Le nom de l’écrivain et militant Alaa Abd El Fattah a été retiré des listes d’interdiction de voyage par décision du procureur public, a annoncé l’avocat Khaled Ali dans un post Facebook samedi. Cette mesure fait suite à une plainte déposée par Ali le 13 novembre. Elle intervient après la libération d’Abd El Fattah de prison fin septembre grâce à une grâce présidentielle.
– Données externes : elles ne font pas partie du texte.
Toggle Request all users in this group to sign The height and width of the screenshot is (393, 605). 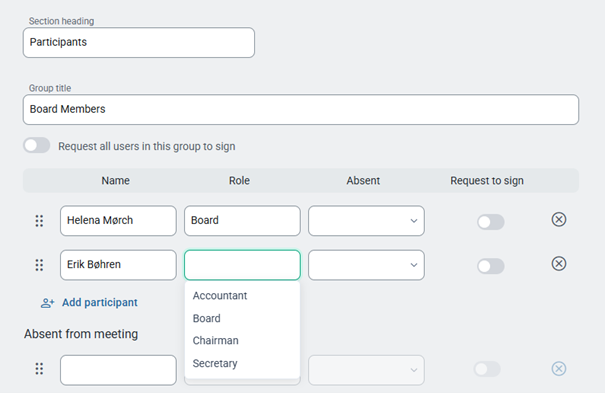coord(37,145)
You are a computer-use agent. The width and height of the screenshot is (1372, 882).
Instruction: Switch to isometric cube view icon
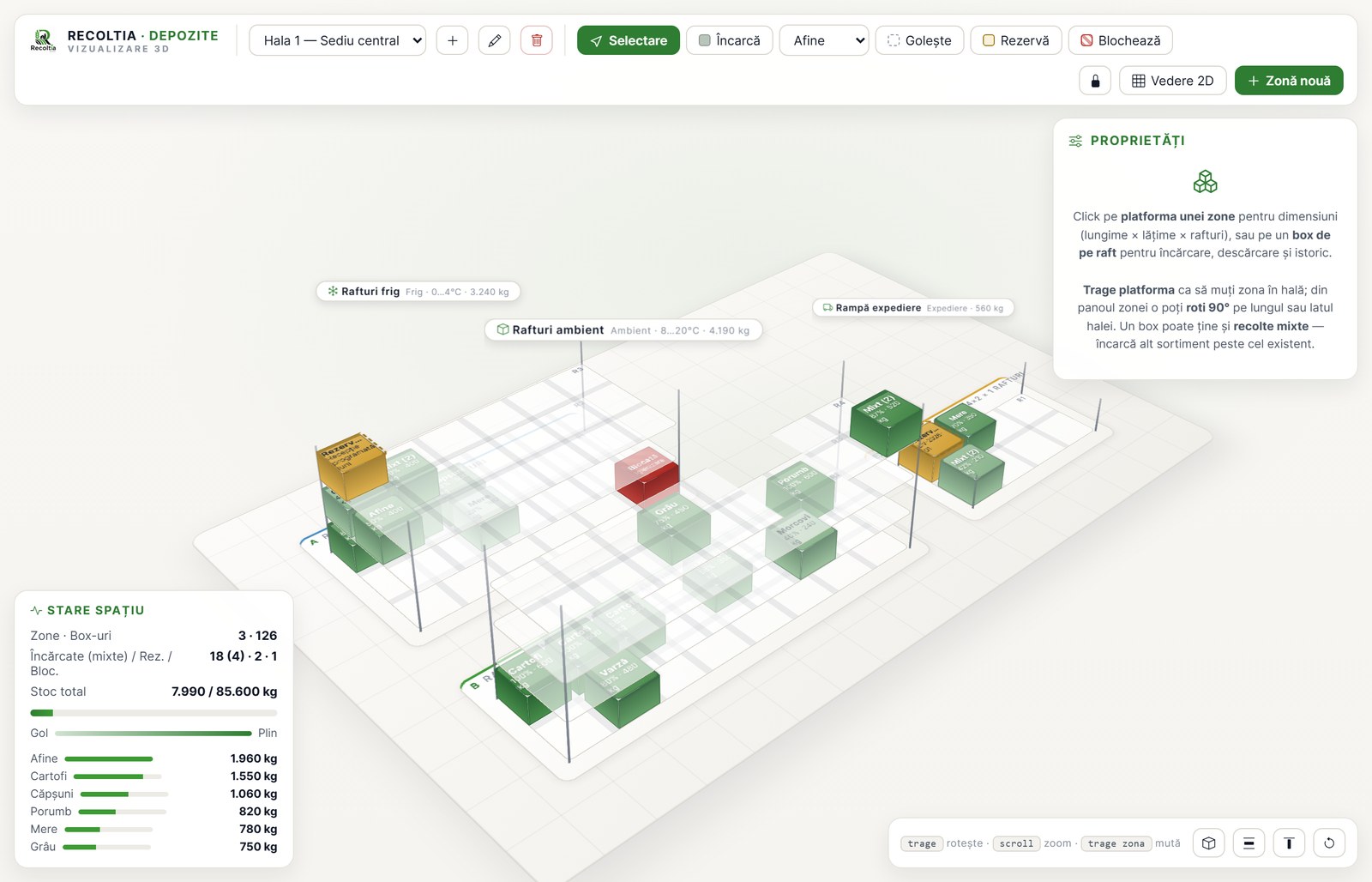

Alaa Abd El Fattah a découvert en novembre qu’il faisait l’objet d’une interdiction de voyage lorsque les autorités de sécurité à l’aéroport international du Caire l’ont empêché d’embarquer pour un vol vers Londres, où il devait recevoir le Magnitsky Human Rights Award for Courage Under Fire avec sa mère, Laila Soueif.
Les autorités lui ont indiqué que l’interdiction était liée à une enquête en cours dans l’affaire de sécurité de l’État 1356/2019, sans fournir d’avis formel ni préciser les raisons ou la durée.
Abd El Fattah a été libéré de prison fin septembre grâce à une grâce présidentielle, après une grève de la faim finale qu’il avait entamée lorsque les promesses de l’Agence nationale de sécurité de le libérer ne se sont pas réalisées. Cette grève est survenue après une précédente lancée au milieu du déclin aigu de la santé de sa mère pendant sa grève de la faim de 300 jours pour sa libération.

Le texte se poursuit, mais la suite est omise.